• Assignment
Leave out every line before the one containing "Task: Click the 无人机 drone icon", and set down that line and the rest through the end of the listing exactly.
Top of Data provided
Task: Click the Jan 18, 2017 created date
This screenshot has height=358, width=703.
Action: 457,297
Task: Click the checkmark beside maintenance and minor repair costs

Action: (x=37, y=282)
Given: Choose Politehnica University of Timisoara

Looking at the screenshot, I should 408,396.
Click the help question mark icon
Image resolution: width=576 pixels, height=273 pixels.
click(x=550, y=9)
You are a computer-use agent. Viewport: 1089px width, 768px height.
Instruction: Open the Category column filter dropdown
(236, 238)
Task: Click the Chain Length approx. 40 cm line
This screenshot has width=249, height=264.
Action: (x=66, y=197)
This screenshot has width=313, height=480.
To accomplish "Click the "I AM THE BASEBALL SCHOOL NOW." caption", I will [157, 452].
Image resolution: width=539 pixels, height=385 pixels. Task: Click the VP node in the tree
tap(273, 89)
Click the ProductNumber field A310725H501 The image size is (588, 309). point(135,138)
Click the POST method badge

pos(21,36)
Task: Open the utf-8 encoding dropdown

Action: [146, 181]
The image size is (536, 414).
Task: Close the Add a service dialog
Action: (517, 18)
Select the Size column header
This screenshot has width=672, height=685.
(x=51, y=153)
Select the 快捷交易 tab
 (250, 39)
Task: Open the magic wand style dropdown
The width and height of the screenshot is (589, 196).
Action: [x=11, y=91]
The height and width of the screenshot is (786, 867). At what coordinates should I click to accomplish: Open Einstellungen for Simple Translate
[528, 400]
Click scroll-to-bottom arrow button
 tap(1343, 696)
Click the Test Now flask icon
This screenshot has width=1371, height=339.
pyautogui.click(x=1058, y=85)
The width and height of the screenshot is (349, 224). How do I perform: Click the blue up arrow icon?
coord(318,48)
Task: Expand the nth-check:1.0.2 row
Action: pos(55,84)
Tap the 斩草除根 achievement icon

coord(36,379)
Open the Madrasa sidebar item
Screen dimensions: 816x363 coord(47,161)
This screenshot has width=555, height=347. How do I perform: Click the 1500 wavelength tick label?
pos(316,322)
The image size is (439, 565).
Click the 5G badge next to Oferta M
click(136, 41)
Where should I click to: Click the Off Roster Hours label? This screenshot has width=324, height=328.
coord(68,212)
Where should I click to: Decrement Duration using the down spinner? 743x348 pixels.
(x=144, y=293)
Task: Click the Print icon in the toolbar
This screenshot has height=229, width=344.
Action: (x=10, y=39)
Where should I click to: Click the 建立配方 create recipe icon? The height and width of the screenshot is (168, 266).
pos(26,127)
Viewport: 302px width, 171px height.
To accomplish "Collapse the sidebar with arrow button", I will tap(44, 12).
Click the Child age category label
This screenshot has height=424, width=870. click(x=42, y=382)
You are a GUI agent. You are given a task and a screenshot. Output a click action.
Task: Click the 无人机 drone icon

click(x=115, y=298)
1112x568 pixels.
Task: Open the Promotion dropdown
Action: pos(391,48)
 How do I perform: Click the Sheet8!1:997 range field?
Bottom of Data provided
• Result for this task
Task: Click the 无人机 drone icon

click(x=115, y=298)
1112x568 pixels.
Task: Open the Promotion dropdown
Action: pos(391,48)
 How do I perform: Click the Sheet8!1:997 range field?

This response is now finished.